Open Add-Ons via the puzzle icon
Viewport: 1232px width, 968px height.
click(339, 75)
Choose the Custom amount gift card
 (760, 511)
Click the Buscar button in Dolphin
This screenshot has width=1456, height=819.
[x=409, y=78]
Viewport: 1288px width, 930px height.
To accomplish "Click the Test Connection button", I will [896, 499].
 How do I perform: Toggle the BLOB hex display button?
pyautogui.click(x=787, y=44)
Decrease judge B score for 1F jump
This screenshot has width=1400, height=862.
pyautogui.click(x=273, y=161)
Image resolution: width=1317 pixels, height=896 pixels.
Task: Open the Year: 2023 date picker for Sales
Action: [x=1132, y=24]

#### HOW TO COMPLETE THIS TASK:
Repeat all the data, every line exactly.

#### EXERCISE ANSWER:
Open Add-Ons via the puzzle icon
Viewport: 1232px width, 968px height.
click(339, 75)
Choose the Custom amount gift card
 (760, 511)
Click the Buscar button in Dolphin
This screenshot has width=1456, height=819.
[x=409, y=78]
Viewport: 1288px width, 930px height.
To accomplish "Click the Test Connection button", I will [896, 499].
 How do I perform: Toggle the BLOB hex display button?
pyautogui.click(x=787, y=44)
Decrease judge B score for 1F jump
This screenshot has width=1400, height=862.
pyautogui.click(x=273, y=161)
Image resolution: width=1317 pixels, height=896 pixels.
Task: Open the Year: 2023 date picker for Sales
Action: [x=1132, y=24]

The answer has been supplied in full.